## START
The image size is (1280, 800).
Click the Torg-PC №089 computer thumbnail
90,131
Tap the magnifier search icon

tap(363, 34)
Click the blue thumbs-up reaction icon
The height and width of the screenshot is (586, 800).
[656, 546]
## END
## START
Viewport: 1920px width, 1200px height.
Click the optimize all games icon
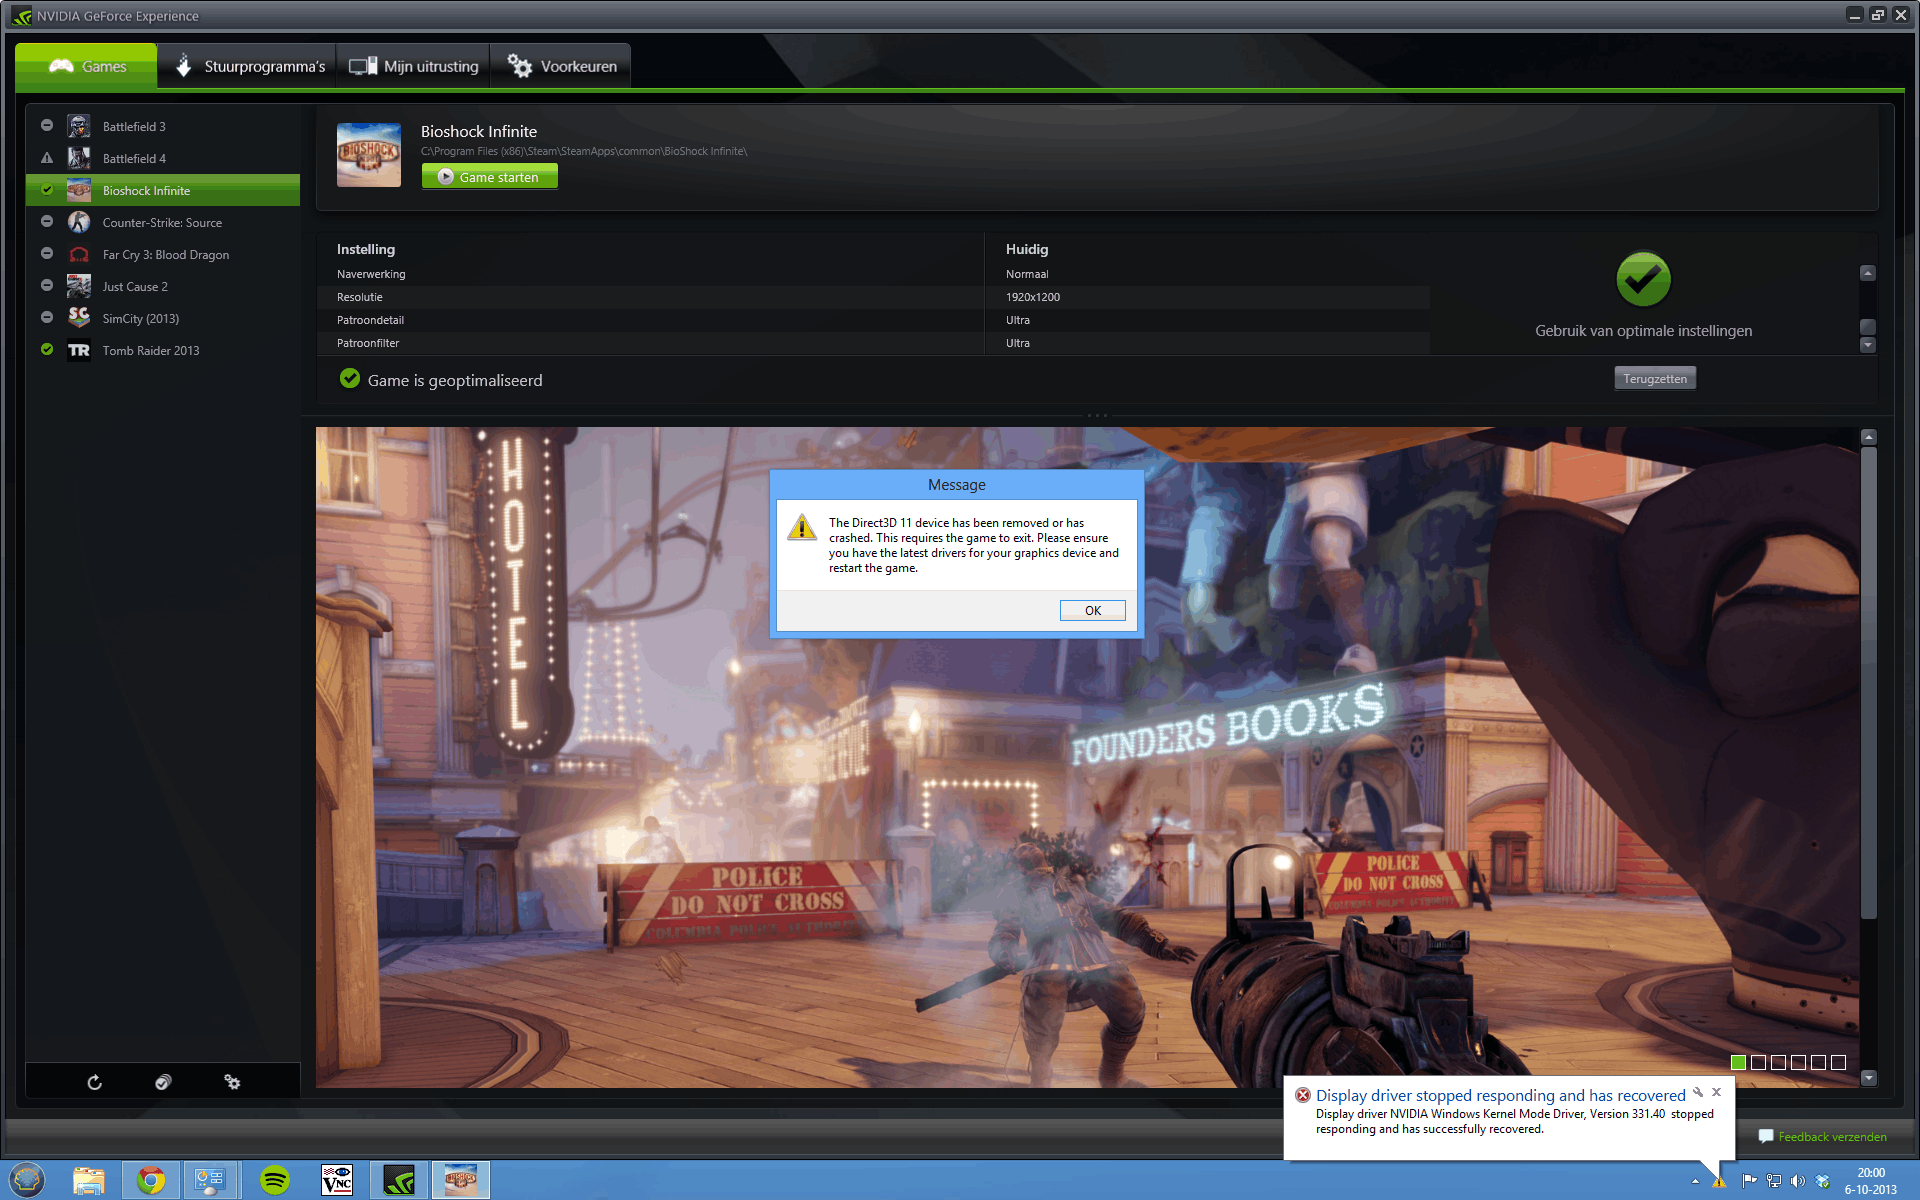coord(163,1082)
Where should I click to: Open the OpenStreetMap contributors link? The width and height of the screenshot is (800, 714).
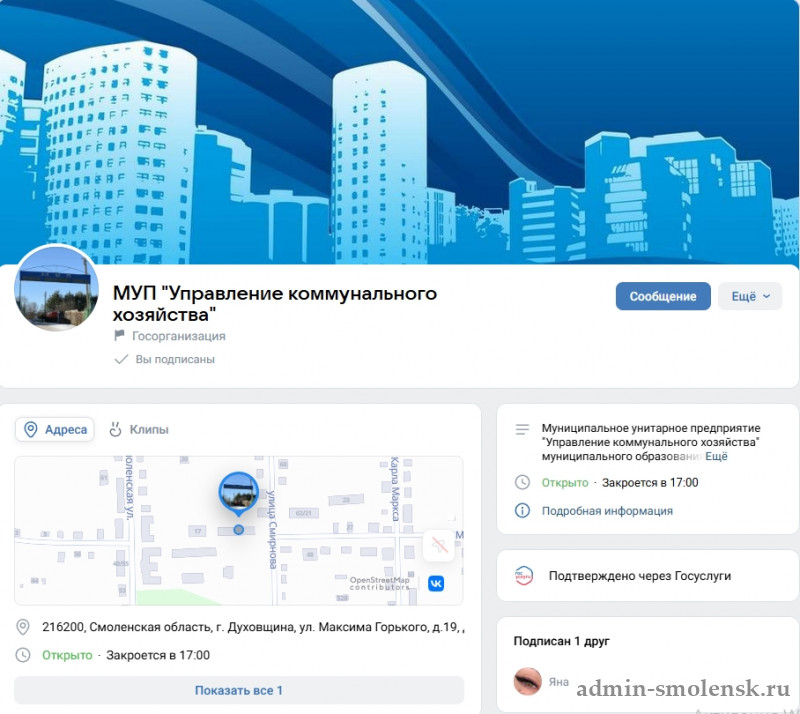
## END
» **Task statement**: Return each line of the records above in which the word "width" appears.

» **Problem solution**:
The height and width of the screenshot is (586, 800).
Viewport: 1920px width, 1200px height.
Where should I click to: Open the OpenStreetMap contributors link? The width and height of the screenshot is (800, 714).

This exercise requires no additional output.